The first Palawan off the Maine coast

My mother used to take us to Tod’s Point to swim and have a picnic on the beach. We had yummy sandwiches and hard-boiled eggs, usually followed by green grapes, and, if we were lucky, those sinful chocolate chip cookies.

Our salads were made with iceberg lettuce—the only kind of lettuce I knew. Years later, after my divorce and my move back to New York City, I rented a house in East Hampton with a friend who was a wonderful cook. We drove to the Green Thumb to buy our vegetables, and my job was to get the salad ingredients. When I returned triumphantly with the iceberg lettuce she was horrified, and opened my eyes to other possibilities. My mother served iceberg lettuce at her cookouts until she died. My husband, Alex, who loves iceberg lettuce, was always grateful.

In the summer, we went cruising off Maine in my father’s fifty-one-foot sloop, Palawan.. We stopped frequently at the islands that dot the coast. To cook hamburgers, we’d often place our patties on stones heated in a wood fire. We loved exploring these rocky islands and picking wild blueberries—and also bringing back messy bouquets of wild flowers for my mother. As it grew dark my father and other grownups would tell spine-tingling ghost stories by the flickering fire—stories that sometimes gave us nightmares. Sometimes, my father would create a path out of pieces of a torn-up newspaper, a “paper chase” leading to a pile of candies.

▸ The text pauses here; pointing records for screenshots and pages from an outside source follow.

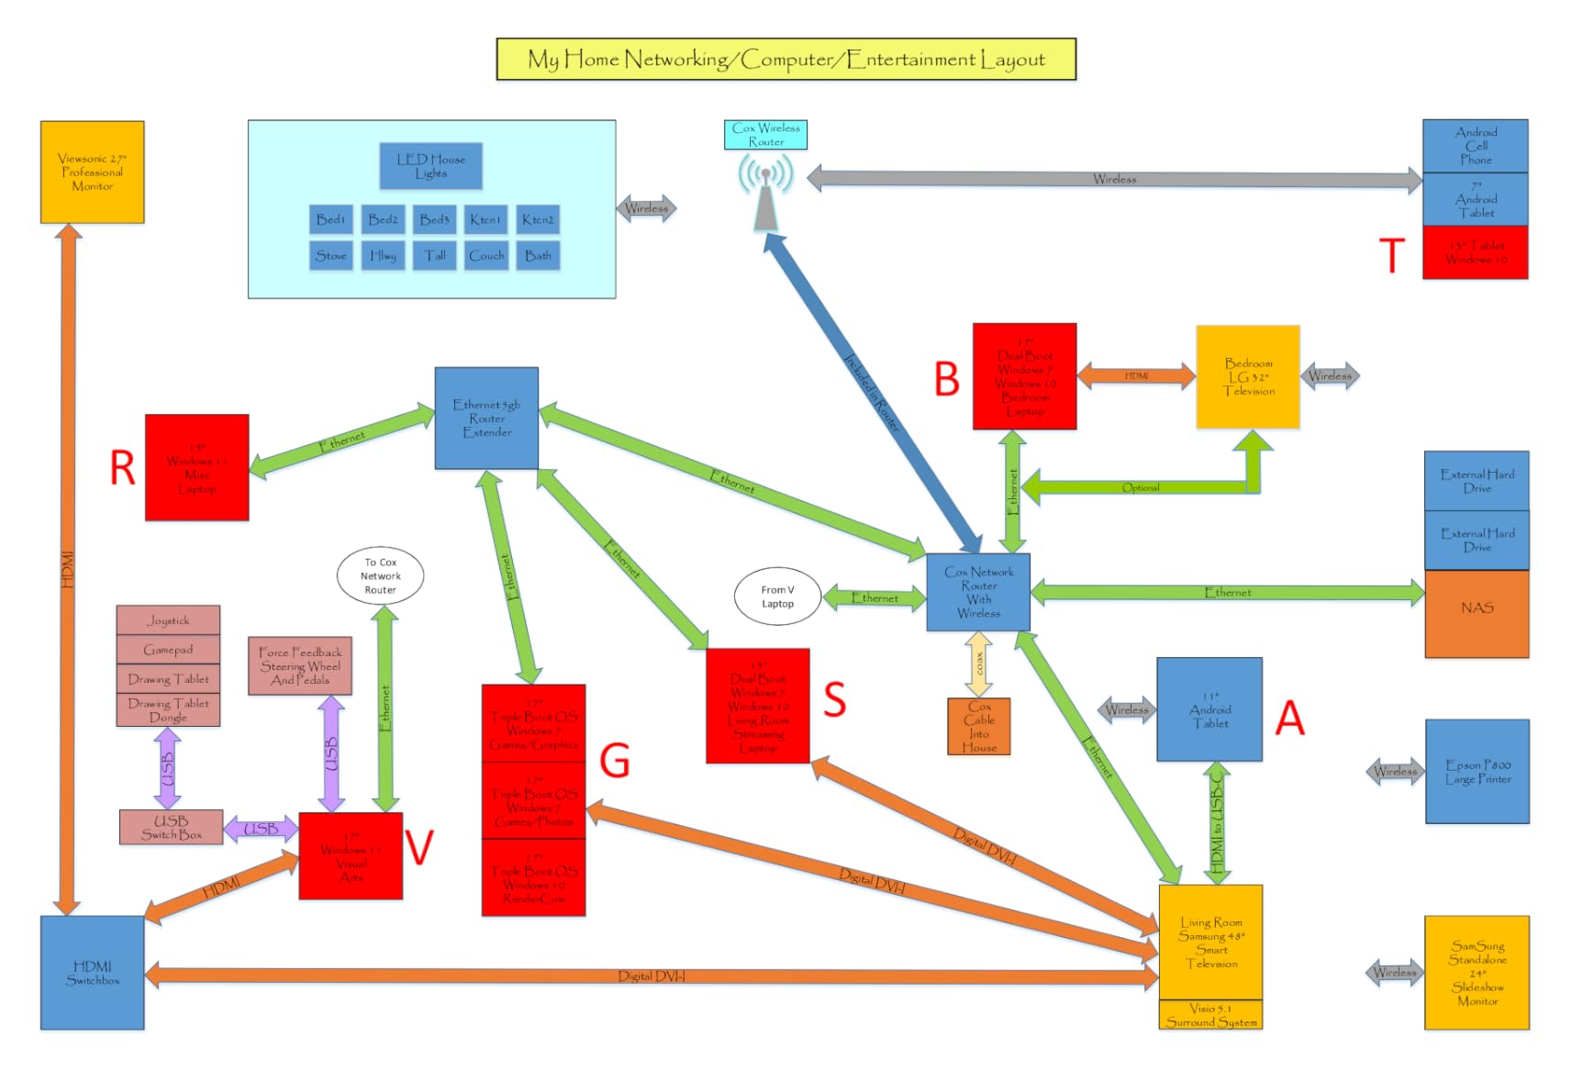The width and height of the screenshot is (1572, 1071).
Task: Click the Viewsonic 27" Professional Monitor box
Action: (92, 172)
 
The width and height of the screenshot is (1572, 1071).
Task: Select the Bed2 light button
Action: (383, 219)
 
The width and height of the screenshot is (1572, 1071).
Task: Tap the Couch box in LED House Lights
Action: (486, 255)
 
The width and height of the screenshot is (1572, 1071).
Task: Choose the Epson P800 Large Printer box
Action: (1477, 771)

Jeannette at sea, with Mary Poppins and donuts

I gladly participated in all of these activities, but my happiest hours were spent reading. When I wasn’t immersed in a book, I often felt sad, lonely, and inadequate. All of my siblings seemed more at ease, more athletic, and more popular than I was. I felt I couldn’t share my feelings with my parents, as they thought if I wasn’t happy it was my own fault. I guess I was experiencing the first signs of the depression that would plague me for so much of my life, but I had no way of knowing that at the time. Books transported me to sunnier places and became an addiction as powerful as alcohol or drugs. Marcel Proust said, “There are perhaps no days of our childhood we lived so fully as those we spent with a favorite book.” This was especially true for me. I vastly preferred the world of my books to the life I was living.